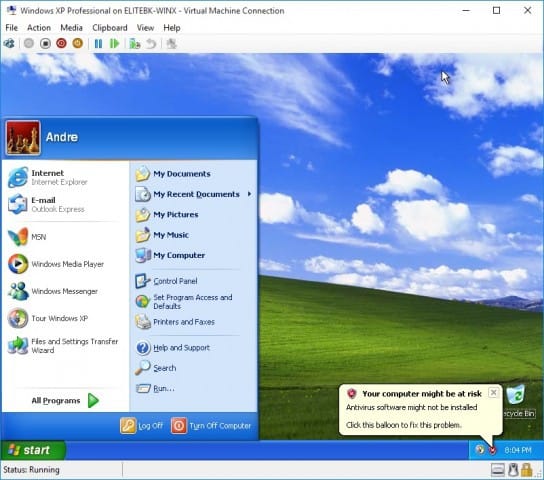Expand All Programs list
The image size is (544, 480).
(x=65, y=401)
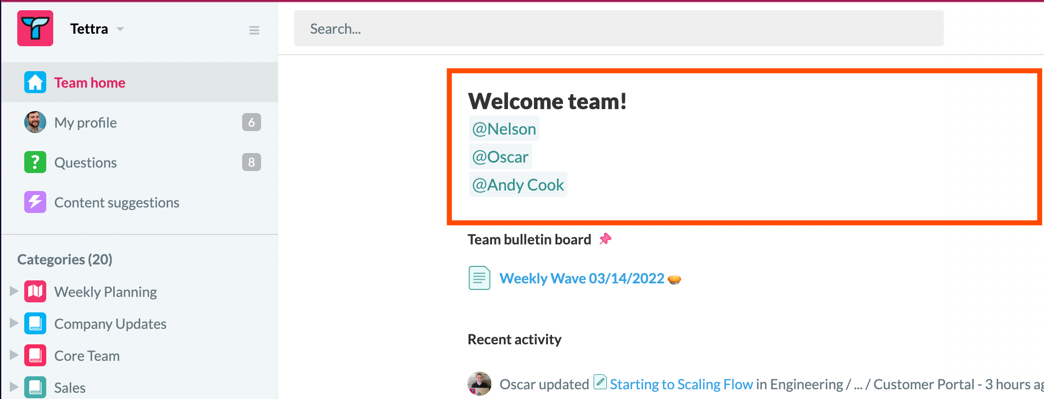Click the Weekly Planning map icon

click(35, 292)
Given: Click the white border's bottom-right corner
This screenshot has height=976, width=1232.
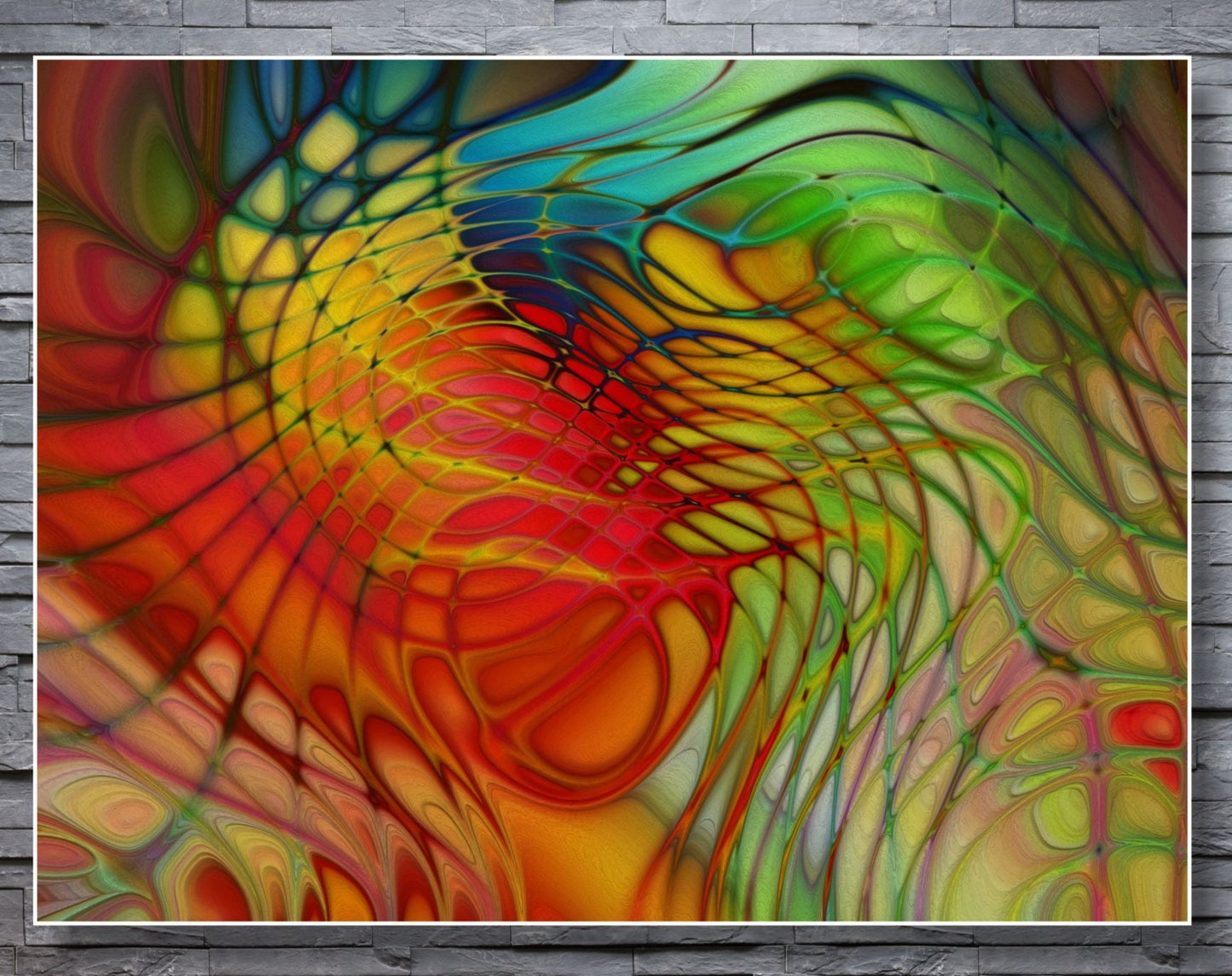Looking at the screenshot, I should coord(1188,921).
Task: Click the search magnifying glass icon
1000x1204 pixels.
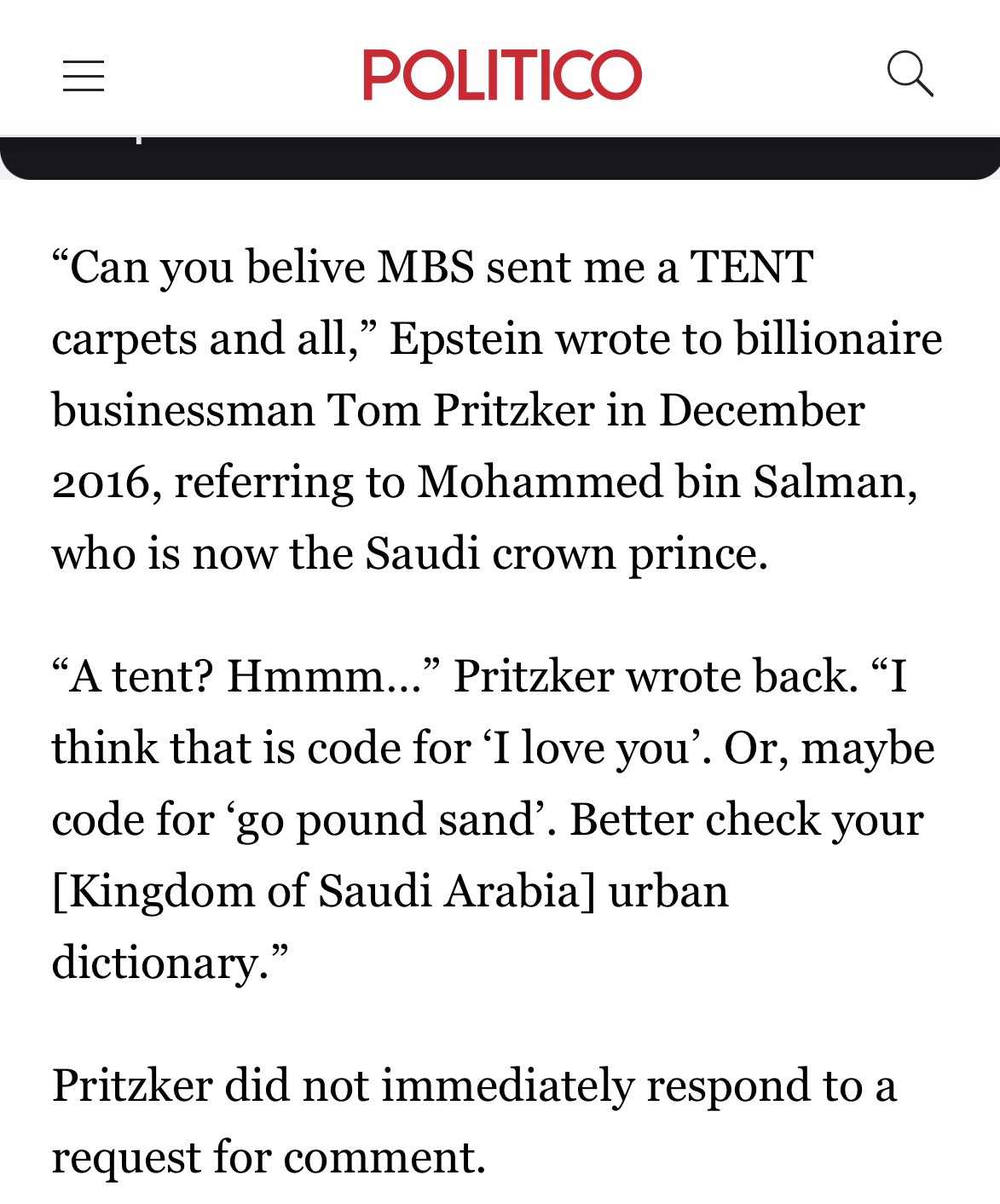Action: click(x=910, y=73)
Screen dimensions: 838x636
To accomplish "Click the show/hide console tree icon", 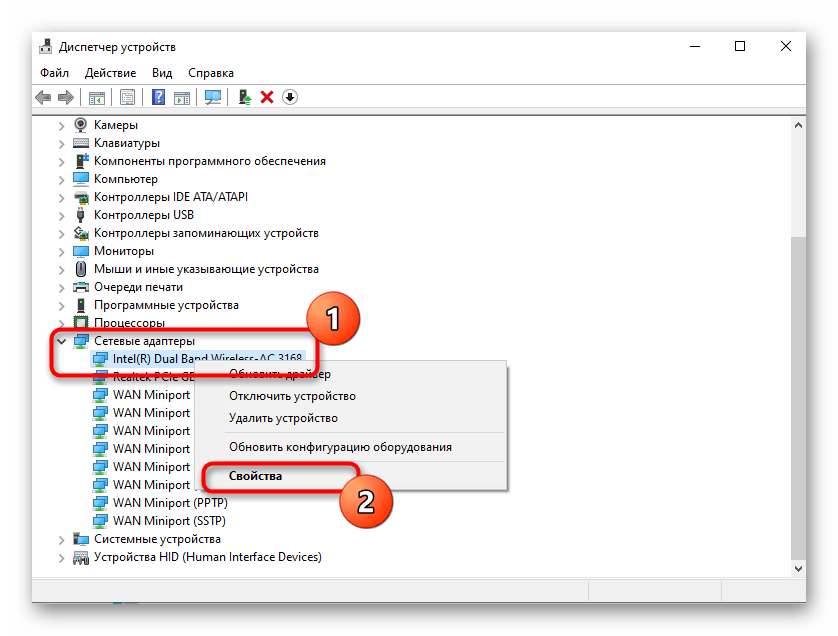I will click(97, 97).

WHAT TO DO ▸ Could you set out the stretch of entries above, from the start through the line containing "Looking at the", as a JSON list of strings with one string per line and blank lines omitted? Leave the pictures out.

RESULT ▸
[
  "Expand All Programs list",
  "The image size is (544, 480).",
  "(x=65, y=401)",
  "Click the Weekly Planning map icon",
  "click(35, 292)",
  "Given: Click the white border's bottom-right corner",
  "This screenshot has height=976, width=1232.",
  "Looking at the screenshot, I should coord(1188,921)."
]